Konsumencji inaczej niż przedsiębiorcy
Sąd, do którego sprawa jest kierowna będzie musiał badać przedawnienie samodzielnie i jeżeli termin upłynął oddalić powództw, działanie takie ma być z urzędu bez względu na inicjatywę strony ( zarzut ) i bez względu na to czy sprawa toczy się między osobami fizycznymi ( sąd cywilny ) czy też między przedsiębiorcami ( sąd gospodarczy ). Przepisy przewidują, iż Sąd będzie mógł nie uwzględnić przedawnienia – zasądzić należność, o ile dotyczy to konsumenta ( czyli osoby, której należność nie ma związku z działalnością gospodarczą) mimo, iż termin przedawnienia upłynął i w takiej sytuacji winien wiąź pod uwagę:
1) długość terminu przedawnienia;
2) długość okresu od upływu terminu przedawnienia do chwili dochodzenia roszczenia;
3) charakter okoliczności, które spowodowały niedochodzenie roszczenia przez uprawnionego, w tym wpływ zachowania zobowiązanego na opóźnienie uprawnionego w dochodzeniu roszczenia.
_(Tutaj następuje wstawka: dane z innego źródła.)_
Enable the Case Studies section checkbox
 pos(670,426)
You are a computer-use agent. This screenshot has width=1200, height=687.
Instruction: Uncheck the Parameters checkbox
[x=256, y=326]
W odniesieniu do przedsiębiorcy (osoba albo spółka prowadząca działalność gospodarczą), który ma należność wobec konsumenta po upływie terminu przedawnienia nie będzie mógł domagać się jej spełnienia. Przepisy mają wejść w życie w 30 dni po ich ogłoszeniu i mają być stosowane do nieprzedawnionych roszczeń powstałych przed dniem ich wejścia w życie, tu ustawodawca posłużył się konstrukcją niezbyt czytelną, ale zdaje się, że należy ją odczytywać w ten sposób, że :
1. jeżeli przepisy skracają terminy przedawnienia ( co w zasadzie dotyczy większości spraw) wówczas termin przedawnienia biegnie wprawdzie od dnia wejścia w życie ustawy, ale kończy się albo po upływie „starego” terminu przedawnienia, albo po upływie „nowego” terminu przedawnienia w zależności który termin następi wcześniej. W wielu przypadkach termin przedawnienia może nastąpić ostatniego dnia 2018 roku,
2. co do konsumentów – stosuje się przepisy „stare” czyli np. przedawnienie następi po upływie 10 lat.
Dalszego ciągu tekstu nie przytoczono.